---- MATERIAL FOR THIS EXERCISE
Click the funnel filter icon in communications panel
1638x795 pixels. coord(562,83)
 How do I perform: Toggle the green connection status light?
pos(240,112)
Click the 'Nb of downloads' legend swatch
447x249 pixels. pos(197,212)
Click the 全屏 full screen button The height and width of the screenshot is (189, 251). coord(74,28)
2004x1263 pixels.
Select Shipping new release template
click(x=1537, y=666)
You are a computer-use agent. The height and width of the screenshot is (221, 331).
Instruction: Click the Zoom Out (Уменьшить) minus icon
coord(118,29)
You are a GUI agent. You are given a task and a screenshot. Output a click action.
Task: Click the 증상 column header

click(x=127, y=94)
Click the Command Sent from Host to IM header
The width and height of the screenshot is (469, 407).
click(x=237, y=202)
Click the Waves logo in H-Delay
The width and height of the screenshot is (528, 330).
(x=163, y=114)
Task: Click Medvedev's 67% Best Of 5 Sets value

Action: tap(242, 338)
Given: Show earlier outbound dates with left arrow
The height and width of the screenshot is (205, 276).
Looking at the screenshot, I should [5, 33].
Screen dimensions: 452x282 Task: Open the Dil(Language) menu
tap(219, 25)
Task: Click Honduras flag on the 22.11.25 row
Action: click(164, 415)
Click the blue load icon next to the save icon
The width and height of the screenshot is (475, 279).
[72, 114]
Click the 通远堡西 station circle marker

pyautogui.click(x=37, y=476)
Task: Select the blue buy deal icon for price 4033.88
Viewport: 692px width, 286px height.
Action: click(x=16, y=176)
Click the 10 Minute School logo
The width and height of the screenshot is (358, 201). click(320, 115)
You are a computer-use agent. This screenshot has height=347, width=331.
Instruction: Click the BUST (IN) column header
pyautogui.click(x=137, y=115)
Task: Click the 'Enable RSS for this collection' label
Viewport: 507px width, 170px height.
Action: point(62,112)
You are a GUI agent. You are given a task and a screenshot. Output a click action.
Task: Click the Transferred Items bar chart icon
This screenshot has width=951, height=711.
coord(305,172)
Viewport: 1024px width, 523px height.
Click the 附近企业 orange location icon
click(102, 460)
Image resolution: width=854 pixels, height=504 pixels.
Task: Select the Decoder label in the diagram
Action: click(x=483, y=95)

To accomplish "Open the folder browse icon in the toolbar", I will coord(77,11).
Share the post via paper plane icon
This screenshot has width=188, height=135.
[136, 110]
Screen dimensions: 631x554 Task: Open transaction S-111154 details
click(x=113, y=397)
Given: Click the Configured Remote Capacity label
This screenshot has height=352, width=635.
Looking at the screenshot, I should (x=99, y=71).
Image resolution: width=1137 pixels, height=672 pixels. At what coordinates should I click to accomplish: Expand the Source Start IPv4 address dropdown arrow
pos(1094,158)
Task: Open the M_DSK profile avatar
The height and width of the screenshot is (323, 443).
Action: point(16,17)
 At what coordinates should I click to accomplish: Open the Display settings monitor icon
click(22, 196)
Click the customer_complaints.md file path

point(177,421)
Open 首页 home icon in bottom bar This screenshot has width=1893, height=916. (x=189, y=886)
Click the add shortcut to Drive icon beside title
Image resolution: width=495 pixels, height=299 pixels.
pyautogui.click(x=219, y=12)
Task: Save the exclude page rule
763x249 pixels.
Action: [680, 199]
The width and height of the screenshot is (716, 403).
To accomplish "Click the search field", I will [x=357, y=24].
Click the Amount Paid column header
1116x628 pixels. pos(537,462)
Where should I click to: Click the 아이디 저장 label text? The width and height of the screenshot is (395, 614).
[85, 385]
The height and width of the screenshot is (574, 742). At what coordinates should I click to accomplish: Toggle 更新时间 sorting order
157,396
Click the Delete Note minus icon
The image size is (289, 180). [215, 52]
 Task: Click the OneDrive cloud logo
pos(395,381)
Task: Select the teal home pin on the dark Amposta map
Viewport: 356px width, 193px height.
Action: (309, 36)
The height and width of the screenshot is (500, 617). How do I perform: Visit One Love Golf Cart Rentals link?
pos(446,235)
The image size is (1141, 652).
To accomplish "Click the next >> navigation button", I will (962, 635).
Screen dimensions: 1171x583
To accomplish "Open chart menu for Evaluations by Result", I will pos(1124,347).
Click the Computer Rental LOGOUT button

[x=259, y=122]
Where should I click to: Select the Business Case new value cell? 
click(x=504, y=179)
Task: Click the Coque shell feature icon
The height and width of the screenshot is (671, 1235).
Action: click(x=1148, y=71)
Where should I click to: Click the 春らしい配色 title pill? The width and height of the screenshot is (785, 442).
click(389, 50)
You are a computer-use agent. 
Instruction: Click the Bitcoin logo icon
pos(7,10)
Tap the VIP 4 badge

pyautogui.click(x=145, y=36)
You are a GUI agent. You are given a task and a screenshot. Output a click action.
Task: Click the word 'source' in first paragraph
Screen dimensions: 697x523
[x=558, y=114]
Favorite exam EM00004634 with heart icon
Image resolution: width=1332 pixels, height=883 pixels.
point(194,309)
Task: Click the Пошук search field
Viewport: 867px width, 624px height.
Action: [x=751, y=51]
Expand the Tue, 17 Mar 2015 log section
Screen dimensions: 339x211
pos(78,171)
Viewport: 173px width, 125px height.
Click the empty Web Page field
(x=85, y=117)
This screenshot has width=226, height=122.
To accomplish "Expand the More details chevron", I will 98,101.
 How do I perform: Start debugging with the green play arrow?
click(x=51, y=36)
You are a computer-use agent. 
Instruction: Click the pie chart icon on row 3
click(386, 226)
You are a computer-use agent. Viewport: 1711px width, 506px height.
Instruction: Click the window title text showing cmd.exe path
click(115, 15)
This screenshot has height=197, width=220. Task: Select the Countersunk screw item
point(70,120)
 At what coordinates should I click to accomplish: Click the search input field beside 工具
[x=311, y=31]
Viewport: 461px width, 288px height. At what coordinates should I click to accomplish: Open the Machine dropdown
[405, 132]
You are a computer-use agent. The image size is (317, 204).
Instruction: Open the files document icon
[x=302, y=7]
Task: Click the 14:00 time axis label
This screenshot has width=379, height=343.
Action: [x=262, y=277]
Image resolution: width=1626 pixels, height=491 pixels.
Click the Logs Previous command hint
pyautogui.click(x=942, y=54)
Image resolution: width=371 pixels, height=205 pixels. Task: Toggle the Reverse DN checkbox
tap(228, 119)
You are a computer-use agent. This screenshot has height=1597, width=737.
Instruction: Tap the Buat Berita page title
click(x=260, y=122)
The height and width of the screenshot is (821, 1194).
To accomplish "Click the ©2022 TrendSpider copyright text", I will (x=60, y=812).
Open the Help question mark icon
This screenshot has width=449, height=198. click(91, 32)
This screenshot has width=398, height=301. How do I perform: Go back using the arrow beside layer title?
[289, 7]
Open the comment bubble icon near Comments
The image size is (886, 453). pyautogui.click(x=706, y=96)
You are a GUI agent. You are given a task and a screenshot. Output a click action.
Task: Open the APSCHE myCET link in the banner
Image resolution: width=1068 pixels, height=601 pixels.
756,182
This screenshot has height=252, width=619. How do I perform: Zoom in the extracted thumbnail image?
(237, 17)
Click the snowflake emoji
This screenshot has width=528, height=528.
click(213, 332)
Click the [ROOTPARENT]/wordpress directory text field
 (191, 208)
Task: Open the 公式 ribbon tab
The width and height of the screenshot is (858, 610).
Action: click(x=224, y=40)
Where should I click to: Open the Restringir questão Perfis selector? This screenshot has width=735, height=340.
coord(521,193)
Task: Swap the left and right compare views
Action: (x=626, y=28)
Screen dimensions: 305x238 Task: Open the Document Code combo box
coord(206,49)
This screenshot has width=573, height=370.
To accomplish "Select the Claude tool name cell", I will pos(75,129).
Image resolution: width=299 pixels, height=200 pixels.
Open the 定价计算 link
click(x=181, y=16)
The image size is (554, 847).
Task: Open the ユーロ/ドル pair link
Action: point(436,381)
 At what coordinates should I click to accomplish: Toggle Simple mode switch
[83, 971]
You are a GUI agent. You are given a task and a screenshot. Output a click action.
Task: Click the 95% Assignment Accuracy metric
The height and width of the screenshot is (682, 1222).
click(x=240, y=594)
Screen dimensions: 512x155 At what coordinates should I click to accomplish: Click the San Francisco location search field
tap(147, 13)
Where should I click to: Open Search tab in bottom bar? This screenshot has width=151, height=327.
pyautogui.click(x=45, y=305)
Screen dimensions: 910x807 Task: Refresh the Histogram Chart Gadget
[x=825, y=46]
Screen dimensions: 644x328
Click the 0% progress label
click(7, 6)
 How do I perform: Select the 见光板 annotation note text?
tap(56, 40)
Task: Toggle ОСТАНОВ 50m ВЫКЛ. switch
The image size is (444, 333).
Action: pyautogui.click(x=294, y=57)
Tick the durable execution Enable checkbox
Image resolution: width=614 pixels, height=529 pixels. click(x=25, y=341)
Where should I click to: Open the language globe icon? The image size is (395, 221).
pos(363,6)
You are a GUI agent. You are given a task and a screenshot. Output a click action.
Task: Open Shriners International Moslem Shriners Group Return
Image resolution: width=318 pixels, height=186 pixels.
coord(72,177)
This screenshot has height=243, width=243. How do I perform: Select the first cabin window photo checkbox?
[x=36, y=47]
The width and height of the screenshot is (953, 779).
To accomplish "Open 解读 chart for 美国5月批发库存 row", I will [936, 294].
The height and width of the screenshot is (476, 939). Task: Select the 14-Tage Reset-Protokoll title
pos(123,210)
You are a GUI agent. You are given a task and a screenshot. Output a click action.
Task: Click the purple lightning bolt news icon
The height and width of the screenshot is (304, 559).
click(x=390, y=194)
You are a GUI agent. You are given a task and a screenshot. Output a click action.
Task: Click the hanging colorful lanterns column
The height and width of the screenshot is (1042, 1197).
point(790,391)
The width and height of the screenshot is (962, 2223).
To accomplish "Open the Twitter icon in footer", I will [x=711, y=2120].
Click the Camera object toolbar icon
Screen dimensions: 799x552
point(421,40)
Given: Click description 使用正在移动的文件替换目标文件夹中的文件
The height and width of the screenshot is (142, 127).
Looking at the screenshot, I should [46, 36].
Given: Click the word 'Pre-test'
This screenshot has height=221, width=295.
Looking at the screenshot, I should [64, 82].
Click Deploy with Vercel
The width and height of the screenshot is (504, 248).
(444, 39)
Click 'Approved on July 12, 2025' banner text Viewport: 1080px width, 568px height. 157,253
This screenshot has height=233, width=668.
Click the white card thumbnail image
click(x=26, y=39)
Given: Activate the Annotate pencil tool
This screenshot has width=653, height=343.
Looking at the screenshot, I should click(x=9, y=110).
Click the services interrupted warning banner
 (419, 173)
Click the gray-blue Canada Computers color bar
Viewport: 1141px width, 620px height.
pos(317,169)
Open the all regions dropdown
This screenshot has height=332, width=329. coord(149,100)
--------
ASSIGNED TASK:
Stopping at the line containing "Click the Command Sent from Host to IM header", please repeat exactly every line from the very start of the entries, that line included, and nothing more.

RESULT:
Click the funnel filter icon in communications panel
1638x795 pixels. coord(562,83)
 How do I perform: Toggle the green connection status light?
pos(240,112)
Click the 'Nb of downloads' legend swatch
447x249 pixels. pos(197,212)
Click the 全屏 full screen button The height and width of the screenshot is (189, 251). coord(74,28)
2004x1263 pixels.
Select Shipping new release template
click(x=1537, y=666)
You are a computer-use agent. The height and width of the screenshot is (221, 331).
Instruction: Click the Zoom Out (Уменьшить) minus icon
coord(118,29)
You are a GUI agent. You are given a task and a screenshot. Output a click action.
Task: Click the 증상 column header

click(x=127, y=94)
Click the Command Sent from Host to IM header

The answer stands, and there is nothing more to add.